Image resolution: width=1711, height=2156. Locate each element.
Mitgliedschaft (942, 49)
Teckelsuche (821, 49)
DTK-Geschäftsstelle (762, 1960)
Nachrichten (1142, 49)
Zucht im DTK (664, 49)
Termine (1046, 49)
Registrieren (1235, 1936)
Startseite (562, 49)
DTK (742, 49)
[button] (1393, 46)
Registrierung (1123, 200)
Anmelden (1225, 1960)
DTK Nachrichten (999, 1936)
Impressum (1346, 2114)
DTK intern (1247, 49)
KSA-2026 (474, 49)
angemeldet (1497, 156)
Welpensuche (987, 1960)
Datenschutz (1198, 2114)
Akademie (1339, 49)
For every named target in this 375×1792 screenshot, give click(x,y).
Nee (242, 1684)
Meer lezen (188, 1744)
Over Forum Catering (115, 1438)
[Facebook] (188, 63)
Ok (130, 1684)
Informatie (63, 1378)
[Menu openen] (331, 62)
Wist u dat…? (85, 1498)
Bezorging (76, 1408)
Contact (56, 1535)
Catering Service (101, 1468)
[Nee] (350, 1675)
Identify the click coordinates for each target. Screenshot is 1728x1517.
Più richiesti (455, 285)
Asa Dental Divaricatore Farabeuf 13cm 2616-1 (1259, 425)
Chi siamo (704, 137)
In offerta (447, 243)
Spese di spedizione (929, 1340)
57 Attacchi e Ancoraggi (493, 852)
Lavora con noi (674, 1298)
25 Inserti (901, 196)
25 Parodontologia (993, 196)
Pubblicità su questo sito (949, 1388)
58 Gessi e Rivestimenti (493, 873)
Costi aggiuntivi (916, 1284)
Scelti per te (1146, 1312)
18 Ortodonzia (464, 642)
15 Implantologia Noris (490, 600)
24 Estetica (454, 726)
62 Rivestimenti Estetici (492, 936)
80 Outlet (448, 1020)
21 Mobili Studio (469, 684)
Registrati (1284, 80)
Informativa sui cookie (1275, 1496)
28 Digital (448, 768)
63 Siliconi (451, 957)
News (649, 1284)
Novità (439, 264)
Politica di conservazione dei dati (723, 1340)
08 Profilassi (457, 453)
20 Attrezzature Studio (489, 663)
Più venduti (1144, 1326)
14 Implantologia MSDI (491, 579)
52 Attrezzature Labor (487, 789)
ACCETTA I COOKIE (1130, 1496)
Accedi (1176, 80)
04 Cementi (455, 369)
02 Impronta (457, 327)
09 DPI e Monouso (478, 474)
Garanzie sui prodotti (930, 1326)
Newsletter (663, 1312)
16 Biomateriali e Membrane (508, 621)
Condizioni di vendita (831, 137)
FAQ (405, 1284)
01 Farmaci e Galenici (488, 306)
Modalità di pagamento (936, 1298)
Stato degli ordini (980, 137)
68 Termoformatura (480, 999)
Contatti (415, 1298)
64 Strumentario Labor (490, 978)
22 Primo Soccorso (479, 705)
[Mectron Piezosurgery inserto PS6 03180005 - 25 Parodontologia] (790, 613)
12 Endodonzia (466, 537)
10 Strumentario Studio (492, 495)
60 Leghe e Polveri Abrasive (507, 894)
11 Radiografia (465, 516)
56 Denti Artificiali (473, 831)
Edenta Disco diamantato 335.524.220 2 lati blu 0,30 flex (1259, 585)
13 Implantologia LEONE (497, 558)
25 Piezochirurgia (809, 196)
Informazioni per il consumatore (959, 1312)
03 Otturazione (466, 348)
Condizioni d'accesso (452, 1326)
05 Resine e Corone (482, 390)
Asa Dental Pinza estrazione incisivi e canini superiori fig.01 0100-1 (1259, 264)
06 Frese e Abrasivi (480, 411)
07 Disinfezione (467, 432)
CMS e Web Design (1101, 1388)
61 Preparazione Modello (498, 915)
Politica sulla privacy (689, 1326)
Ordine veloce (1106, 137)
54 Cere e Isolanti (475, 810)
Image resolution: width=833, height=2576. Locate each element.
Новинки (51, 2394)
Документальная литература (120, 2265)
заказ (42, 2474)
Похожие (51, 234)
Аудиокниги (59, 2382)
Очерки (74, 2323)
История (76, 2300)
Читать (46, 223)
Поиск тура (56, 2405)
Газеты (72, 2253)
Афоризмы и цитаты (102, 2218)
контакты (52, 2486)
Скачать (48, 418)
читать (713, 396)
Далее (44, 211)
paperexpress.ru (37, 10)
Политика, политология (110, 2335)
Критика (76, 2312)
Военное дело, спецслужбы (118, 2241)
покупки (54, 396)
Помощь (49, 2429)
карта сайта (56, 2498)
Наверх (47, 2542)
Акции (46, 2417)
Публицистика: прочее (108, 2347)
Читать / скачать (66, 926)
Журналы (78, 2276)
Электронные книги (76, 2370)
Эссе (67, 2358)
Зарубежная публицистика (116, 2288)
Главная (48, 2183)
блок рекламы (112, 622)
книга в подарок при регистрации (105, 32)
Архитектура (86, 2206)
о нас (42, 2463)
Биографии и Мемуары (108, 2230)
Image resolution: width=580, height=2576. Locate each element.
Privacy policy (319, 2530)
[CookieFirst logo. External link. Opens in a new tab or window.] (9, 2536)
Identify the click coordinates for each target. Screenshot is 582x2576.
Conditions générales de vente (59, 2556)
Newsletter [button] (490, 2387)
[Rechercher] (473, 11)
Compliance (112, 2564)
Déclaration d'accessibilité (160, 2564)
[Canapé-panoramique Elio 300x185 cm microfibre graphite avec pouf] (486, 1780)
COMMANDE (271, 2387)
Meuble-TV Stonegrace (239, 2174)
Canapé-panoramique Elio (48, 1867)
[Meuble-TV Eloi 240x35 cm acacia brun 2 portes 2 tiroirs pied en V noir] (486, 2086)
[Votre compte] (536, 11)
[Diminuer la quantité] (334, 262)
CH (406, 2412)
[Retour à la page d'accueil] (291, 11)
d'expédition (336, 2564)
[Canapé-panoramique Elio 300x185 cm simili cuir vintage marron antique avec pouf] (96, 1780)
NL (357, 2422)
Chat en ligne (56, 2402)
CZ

▶ [Description of the task] Please, from the entries above, set down exactly the lines from the one containing "02 Impronta (457, 327)" through the one containing "05 Resine e Corone (482, 390)", and only those.

▶ [Answer space]
02 Impronta (457, 327)
09 DPI e Monouso (478, 474)
Garanzie sui prodotti (930, 1326)
Newsletter (663, 1312)
16 Biomateriali e Membrane (508, 621)
Condizioni di vendita (831, 137)
FAQ (405, 1284)
01 Farmaci e Galenici (488, 306)
Modalità di pagamento (936, 1298)
Stato degli ordini (980, 137)
68 Termoformatura (480, 999)
Contatti (415, 1298)
64 Strumentario Labor (490, 978)
22 Primo Soccorso (479, 705)
[Mectron Piezosurgery inserto PS6 03180005 - 25 Parodontologia] (790, 613)
12 Endodonzia (466, 537)
10 Strumentario Studio (492, 495)
60 Leghe e Polveri Abrasive (507, 894)
11 Radiografia (465, 516)
56 Denti Artificiali (473, 831)
Edenta Disco diamantato 335.524.220 2 lati blu 0,30 flex (1259, 585)
13 Implantologia LEONE (497, 558)
25 Piezochirurgia (809, 196)
Informazioni per il consumatore (959, 1312)
03 Otturazione (466, 348)
Condizioni d'accesso (452, 1326)
05 Resine e Corone (482, 390)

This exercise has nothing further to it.